L’idée selon laquelle un microbiote équilibré pourrait participer à la restauration des fonctions cérébrales s’affine encore lorsque l’on observe les différences entre patients répondeurs et non-répondeurs. Ces distinctions ne se limitent pas à l’évolution clinique : elles se reflètent également dans la composition du microbiote. Chez les patients réceptifs aux traitements, on retrouve une plus grande diversité bactérienne et une présence accrue d’espèces connues pour leurs effets anti-inflammatoires ou leur capacité à soutenir le métabolisme intestinal. À l’inverse, les microbiotes dominés par des bactéries associées à un stress oxydatif, à une inflammation chronique ou à des déséquilibres métaboliques sont souvent liés à une faible réponse thérapeutique.
Cette configuration microbienne semble aller de pair avec des différences dans la dynamique cérébrale.

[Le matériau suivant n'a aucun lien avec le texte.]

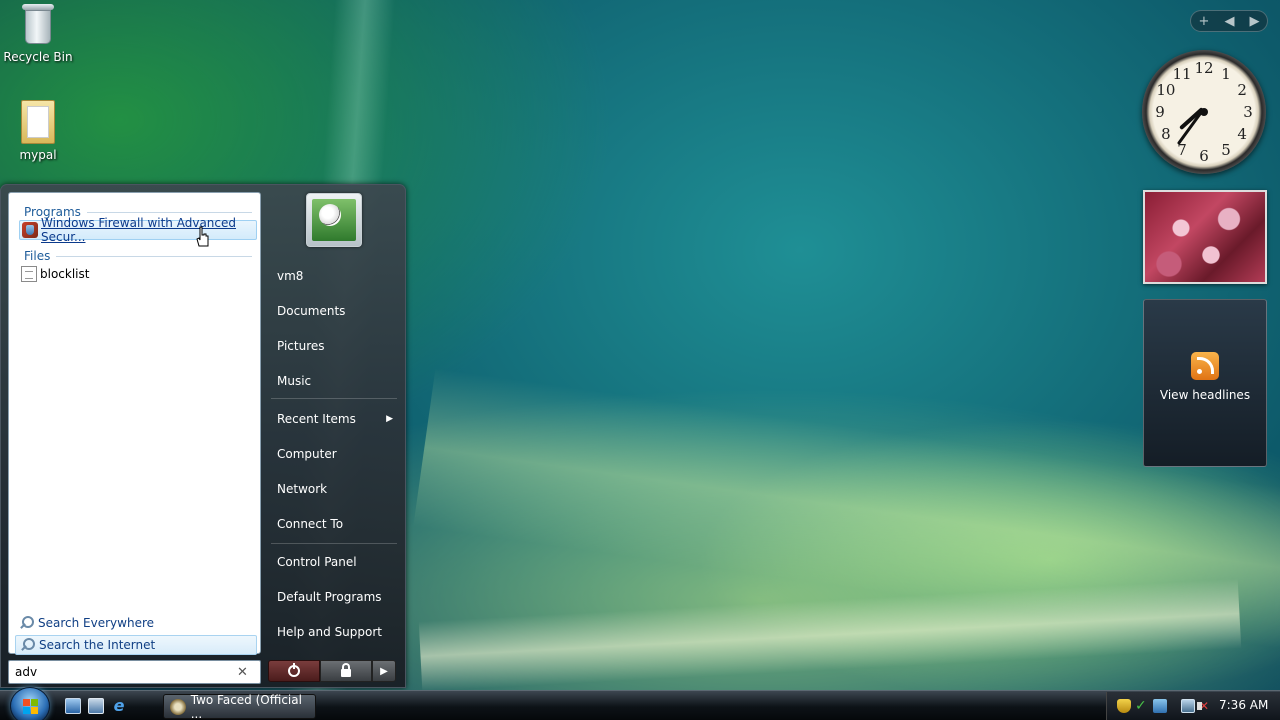 The height and width of the screenshot is (720, 1280). Describe the element at coordinates (242, 672) in the screenshot. I see `clear-search-icon: ✕` at that location.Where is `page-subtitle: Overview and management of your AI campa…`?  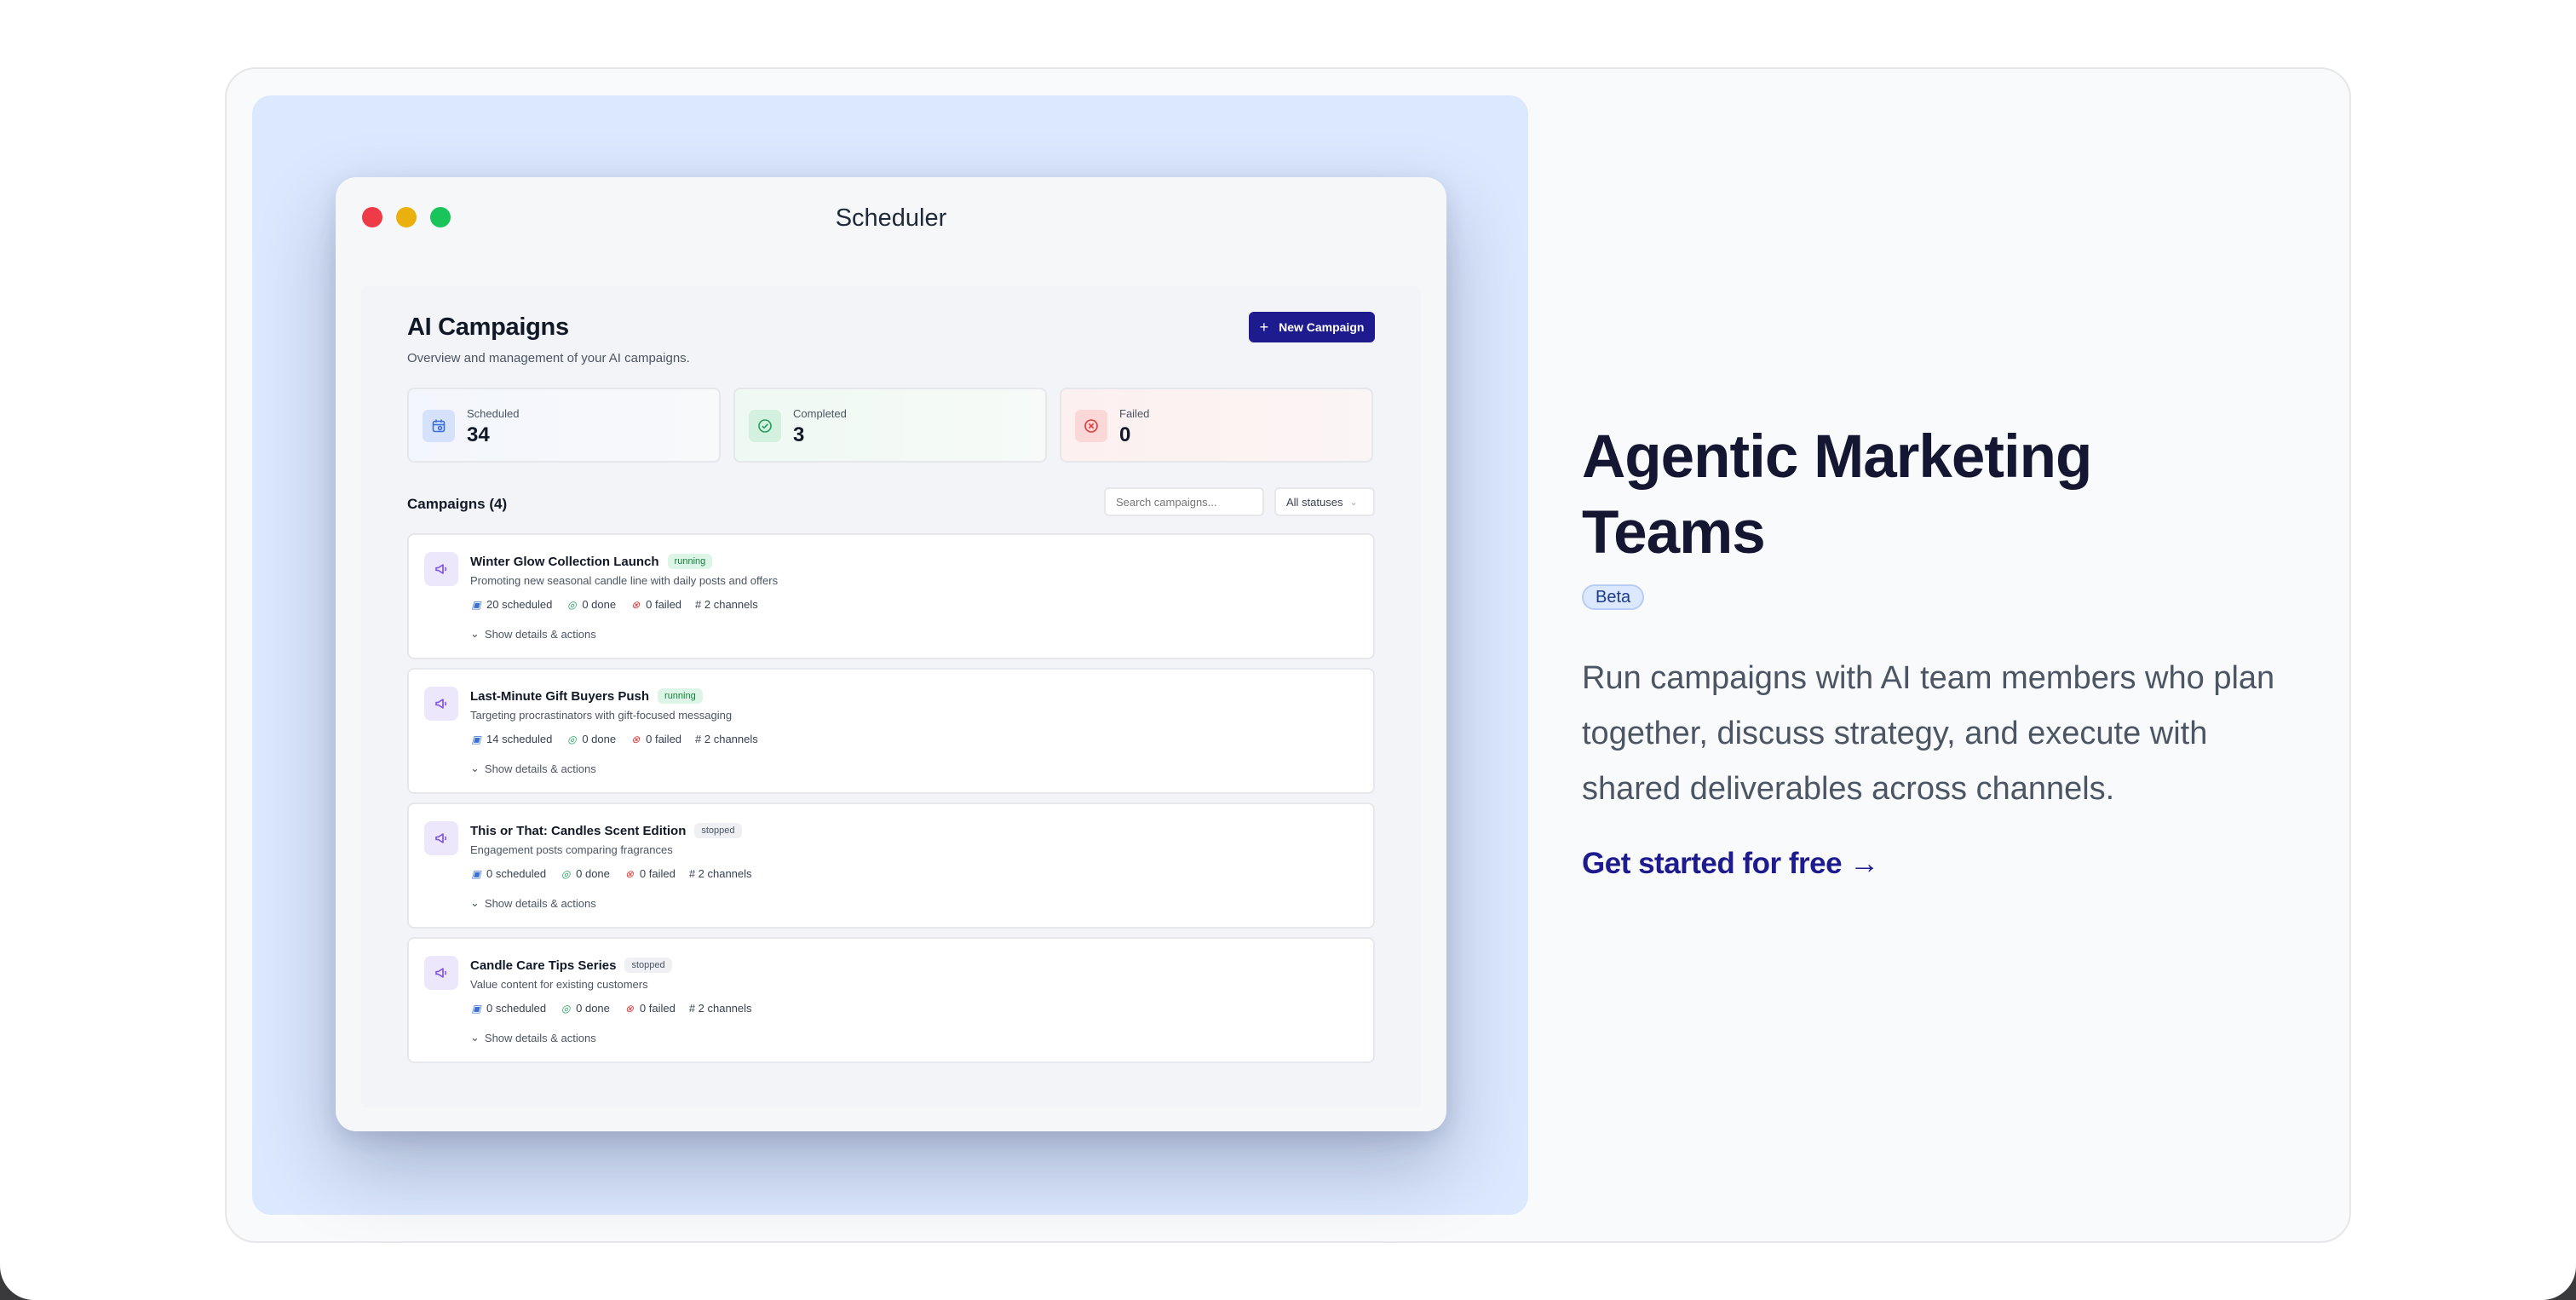 page-subtitle: Overview and management of your AI campa… is located at coordinates (548, 358).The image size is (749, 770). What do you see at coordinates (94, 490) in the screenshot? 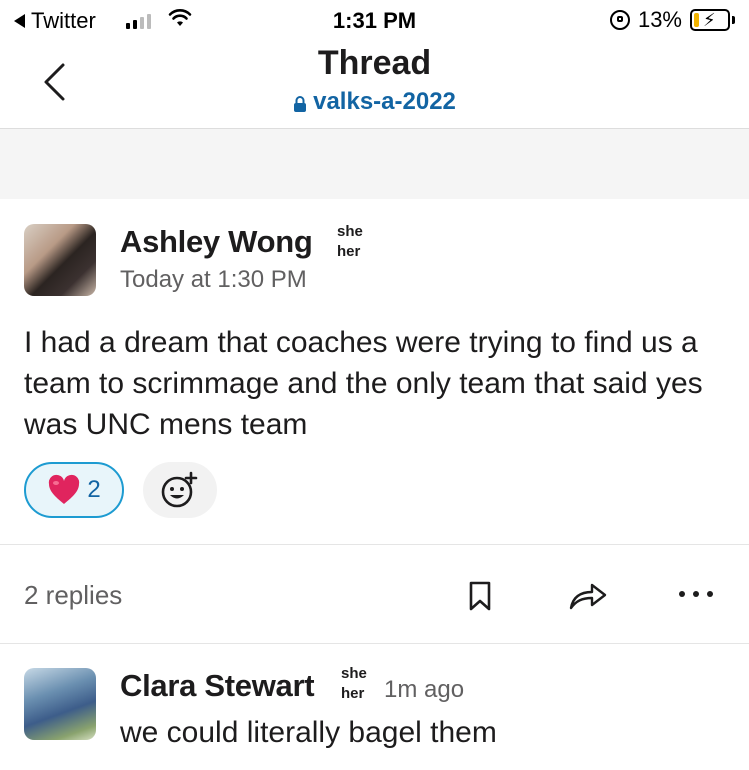
I see `reaction-count: 2` at bounding box center [94, 490].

Les imageries cérébrales fonctionnelles montrent en effet que ces patients non-répondeurs présentent des altérations de la connectivité neuronale, notamment dans les réseaux liés à la régulation émotionnelle. Cela suggère que le déséquilibre intestinal n’affecte pas seulement la digestion ou l’immunité, mais pourrait aussi perturber les circuits cérébraux impliqués dans l’humeur.
Ainsi, loin d’être un simple reflet de la maladie ou un effet secondaire du traitement, le microbiote intestinal pourrait conditionner, voire prédire l’issue thérapeutique. Il devient un acteur à part entière, situé à l’intersection du métabolisme, de l’immunité et des fonctions cérébrales.
Ces avancées ouvrent des perspectives concrètes pour une médecine psychiatrique plus précise et individualisée. En identifiant certaines configurations microbiennes associées à une bonne réponse thérapeutique, il devient envisageable de prédire l’efficacité d’un traitement avant même son administration. Cette approche prédictive, encore à l’état de recherche, pourrait transformer le parcours de soin des patients bipolaires en réduisant les errances médicamenteuses et en facilitant une adaptation plus rapide du traitement.
Dès lors, l’intestin ne peut plus être considéré comme un simple organe périphérique, il participe à la dynamique cérébrale, à la réponse aux médicaments et à la stabilité de l’humeur. Il devient un acteur essentiel du traitement, un médiateur silencieux de l’efficacité clinique, et peut-être, un point d’entrée vers une nouvelle manière de soigner les troubles de l’humeur. Ce changement de regard engage une transformation plus large de la psychiatrie, une discipline qui ne cloisonne plus les fonctions du corps, mais qui les articule dans une vision intégrée, à la croisée de la neurologie, de la gastroentérologie et de l’immunologie.
Références
Bui, T. A., O’Croinin, B. R., Dennett, L., Winship, I. R., & Greenshaw, A. J. (2025). Pharmaco-psychiatry and gut microbiome: a systematic review of effects of psychotropic drugs for bipolar disorder. Microbiology, 171, 001568.
Xi, Y., Hu, X., Lai, W., & Lu, W. (2023). Brain-gut microbiota multimodal predictive model in patients with bipolar depression. Microbiology, 170, 001412.